Il caso

Ex Ilva, cede parte del piano calpestio su nastri in marcia. Usb: «Esposto in Procura»

Buche e fessure nel paiolato

TARANTO - L’Usb denuncia il cedimento di una parte di paiolato, cioè del piano di calpestio al di sopra nei nastri in marcia, del reparto Omo 2 dello stabilimento siderurgico ArcelorMittal di Taranto, in zona Agglomerato 2. Si sono create buche e fessure che, osserva il sindacato, mettono a rischio l’incolumità dei lavoratori. Chiunque dovesse «trovarsi ad operare in quel punto - spiega l’Usb - in caso di ulteriore cedimento potrebbe precipitare su impianti in marcia con ovvie, tragiche conseguenze. Quella interessata dall’episodio è una delle aree che presentano maggiori criticità, più volte evidenziate dall’Unione sindacale di base, che torna a denunciare lo stato degli impianti all’interno della fabbrica e i relativi rischi».

Il sindacato ricorda che «già lo scorso anno un fatto simile è avvenuto nello stesso reparto, ma da allora nulla è cambiato, anzi la situazione è nettamente peggiorata. La questione è stata più volte portata dalla nostra organizzazione sindacale all’attenzione dell’azienda affinché mettesse in piedi interventi di manutenzione efficaci e tempestivi. L’ultima segnalazione risale al 25 gennaio scorso».
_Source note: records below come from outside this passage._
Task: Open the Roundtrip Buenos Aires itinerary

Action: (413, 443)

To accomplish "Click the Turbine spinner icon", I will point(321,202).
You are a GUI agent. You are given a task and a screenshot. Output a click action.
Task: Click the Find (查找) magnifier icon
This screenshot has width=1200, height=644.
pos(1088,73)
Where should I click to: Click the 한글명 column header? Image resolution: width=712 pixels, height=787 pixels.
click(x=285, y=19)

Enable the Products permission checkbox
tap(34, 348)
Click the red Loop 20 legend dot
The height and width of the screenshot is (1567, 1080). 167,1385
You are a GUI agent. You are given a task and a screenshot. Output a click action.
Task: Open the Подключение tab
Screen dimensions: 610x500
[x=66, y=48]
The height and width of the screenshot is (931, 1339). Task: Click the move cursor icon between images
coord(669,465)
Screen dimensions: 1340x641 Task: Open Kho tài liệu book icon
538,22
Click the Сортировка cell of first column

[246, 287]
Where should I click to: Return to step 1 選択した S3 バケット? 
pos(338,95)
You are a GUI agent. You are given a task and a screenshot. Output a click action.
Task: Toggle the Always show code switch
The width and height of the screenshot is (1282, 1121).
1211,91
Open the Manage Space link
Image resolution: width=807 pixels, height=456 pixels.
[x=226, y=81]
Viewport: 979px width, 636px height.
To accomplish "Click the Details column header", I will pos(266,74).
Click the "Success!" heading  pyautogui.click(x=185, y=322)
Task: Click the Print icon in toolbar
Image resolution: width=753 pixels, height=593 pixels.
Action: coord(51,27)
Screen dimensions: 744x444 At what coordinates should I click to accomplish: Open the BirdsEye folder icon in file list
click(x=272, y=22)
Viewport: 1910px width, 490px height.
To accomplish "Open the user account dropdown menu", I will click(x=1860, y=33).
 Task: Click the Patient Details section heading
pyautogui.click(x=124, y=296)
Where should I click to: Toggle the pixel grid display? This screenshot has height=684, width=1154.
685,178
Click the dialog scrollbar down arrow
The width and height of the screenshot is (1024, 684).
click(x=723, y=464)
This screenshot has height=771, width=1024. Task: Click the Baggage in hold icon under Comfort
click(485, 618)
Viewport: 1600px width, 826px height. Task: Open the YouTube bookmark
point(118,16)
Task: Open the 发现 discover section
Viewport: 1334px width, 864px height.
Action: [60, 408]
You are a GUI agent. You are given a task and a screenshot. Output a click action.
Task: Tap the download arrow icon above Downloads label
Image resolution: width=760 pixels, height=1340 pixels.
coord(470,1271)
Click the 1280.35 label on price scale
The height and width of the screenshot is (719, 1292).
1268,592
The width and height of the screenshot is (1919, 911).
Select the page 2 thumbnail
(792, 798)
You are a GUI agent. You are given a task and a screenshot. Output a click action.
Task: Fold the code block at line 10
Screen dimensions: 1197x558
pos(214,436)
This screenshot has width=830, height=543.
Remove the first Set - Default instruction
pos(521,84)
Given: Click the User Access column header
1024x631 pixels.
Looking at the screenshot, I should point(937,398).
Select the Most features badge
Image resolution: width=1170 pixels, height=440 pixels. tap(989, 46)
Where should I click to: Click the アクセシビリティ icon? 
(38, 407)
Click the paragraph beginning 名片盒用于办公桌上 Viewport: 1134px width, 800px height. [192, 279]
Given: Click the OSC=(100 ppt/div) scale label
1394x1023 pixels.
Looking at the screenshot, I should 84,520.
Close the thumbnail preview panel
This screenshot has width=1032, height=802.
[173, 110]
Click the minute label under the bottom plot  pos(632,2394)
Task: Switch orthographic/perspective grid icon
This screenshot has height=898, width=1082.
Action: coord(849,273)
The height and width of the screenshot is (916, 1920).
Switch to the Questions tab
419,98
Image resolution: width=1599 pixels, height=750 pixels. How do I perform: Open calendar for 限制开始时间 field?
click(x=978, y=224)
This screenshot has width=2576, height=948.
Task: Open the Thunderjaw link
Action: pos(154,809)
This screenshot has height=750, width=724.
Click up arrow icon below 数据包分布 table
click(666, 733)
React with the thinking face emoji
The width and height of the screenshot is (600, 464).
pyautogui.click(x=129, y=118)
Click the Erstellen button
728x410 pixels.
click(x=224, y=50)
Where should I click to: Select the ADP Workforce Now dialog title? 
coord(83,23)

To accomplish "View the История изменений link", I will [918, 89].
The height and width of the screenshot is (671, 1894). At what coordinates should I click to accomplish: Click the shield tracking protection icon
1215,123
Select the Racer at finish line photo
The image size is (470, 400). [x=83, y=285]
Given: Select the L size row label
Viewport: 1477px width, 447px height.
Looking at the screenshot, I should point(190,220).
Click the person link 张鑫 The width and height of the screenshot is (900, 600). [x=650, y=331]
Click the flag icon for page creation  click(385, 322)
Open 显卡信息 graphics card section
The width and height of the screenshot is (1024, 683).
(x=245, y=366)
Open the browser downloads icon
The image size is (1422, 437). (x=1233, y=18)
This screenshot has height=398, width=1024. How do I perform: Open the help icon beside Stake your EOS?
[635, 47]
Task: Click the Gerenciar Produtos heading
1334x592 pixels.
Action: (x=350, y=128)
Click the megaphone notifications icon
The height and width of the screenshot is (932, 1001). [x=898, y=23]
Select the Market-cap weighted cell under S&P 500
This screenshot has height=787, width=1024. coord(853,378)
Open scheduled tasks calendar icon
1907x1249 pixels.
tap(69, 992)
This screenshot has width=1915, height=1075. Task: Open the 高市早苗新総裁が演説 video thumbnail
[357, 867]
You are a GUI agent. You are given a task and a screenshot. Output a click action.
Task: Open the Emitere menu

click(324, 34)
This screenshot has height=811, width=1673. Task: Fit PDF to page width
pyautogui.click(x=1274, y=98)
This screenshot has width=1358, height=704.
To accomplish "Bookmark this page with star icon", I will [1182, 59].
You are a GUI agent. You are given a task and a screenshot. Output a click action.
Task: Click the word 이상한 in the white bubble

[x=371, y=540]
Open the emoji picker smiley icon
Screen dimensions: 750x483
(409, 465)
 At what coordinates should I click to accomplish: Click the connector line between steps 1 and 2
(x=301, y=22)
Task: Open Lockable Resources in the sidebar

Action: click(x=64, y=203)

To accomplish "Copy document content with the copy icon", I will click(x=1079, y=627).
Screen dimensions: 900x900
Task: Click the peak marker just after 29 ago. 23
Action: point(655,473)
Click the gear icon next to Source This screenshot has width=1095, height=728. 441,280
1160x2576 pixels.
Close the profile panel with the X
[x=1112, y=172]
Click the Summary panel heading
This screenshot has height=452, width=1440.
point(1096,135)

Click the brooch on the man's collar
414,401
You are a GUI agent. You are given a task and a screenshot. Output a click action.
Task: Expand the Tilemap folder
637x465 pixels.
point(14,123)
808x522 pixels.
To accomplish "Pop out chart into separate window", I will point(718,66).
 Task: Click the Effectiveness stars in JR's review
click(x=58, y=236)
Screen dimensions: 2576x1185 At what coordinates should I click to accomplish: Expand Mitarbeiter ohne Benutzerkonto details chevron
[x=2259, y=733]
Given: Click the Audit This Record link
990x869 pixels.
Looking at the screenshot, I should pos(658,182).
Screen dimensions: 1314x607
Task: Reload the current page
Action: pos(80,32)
L’azienda, conclude l’Usb, «ha risposto promettendo interventi che però non sono mai stati realizzati. A dimostrazione di ciò il verificarsi di ulteriori incidenti che solo grazie alla buona sorte non fanno registrare feriti. Da qui l'esigenza di denunciare in Procura quanto sta accadendo: a questo l’Usb provvederà già nella giornata di domani depositando il documento del 25 gennaio» con cui segnalava i pericoli. 

«Tale situazione di impasse mortifica la speranza che con l’ingresso dello Stato si potesse realizzare finalmente la svolta tanto attesa dai lavoratori e dalla città, svolta di natura ambientale, sociale, occupazionale, ovvero industriale». Lo afferma il segretario generale della Cisl di Taranto, Gianfranco Solazzo, intervenendo sulla vicenda ex Ilva dopo la comunicazione dell’azienda che ieri ha annunciato una «riduzione dei livelli di produzione" (salvo tornare indietro sui suoi passi procedendo alla ripartenza di alcuni impianti), e «un rallentamento temporaneo dei piani di investimento», fino a quando Invitalia «non adempierà agli impegni presi» versando i 400 milioni di euro pattuiti per l’aumento di capitale.
«Ad oggi - aggiunge Solazzo - dell’accordo del 10 dicembre stipulato tra Invitalia e ArcelorMittal non vi è alcun seguito, se non l’attesa, ancora una volta, degli atti della magistratura, inerenti al giudizio di merito dinanzi al Consiglio di Stato previsto per il 13 maggio e relativo alla impugnazione dell’ordinanza del sindaco di Taranto del mese di febbraio 2020, con cui si intimava alle due società, AM e Ilva in As, di individuare le cause delle emissioni ed intervenire entro 30 giorni o spegnere gli impianti nei 30 giorni successivi».
In ballo, osserva il segretario Cisl, ci sono «20mila lavoratori, tra diretti e indiretti; il che rende sempre più quella fabbrica nemica di questa Taranto. Se qualcuno è in attesa di quelle risorse europee che tutti rivendicano ma per le quali, ad oggi, non esiste alcun progetto, noi consigliamo di svegliarsi da un torpore che rischia di provocare una ecatombe produttiva ed occupazionale».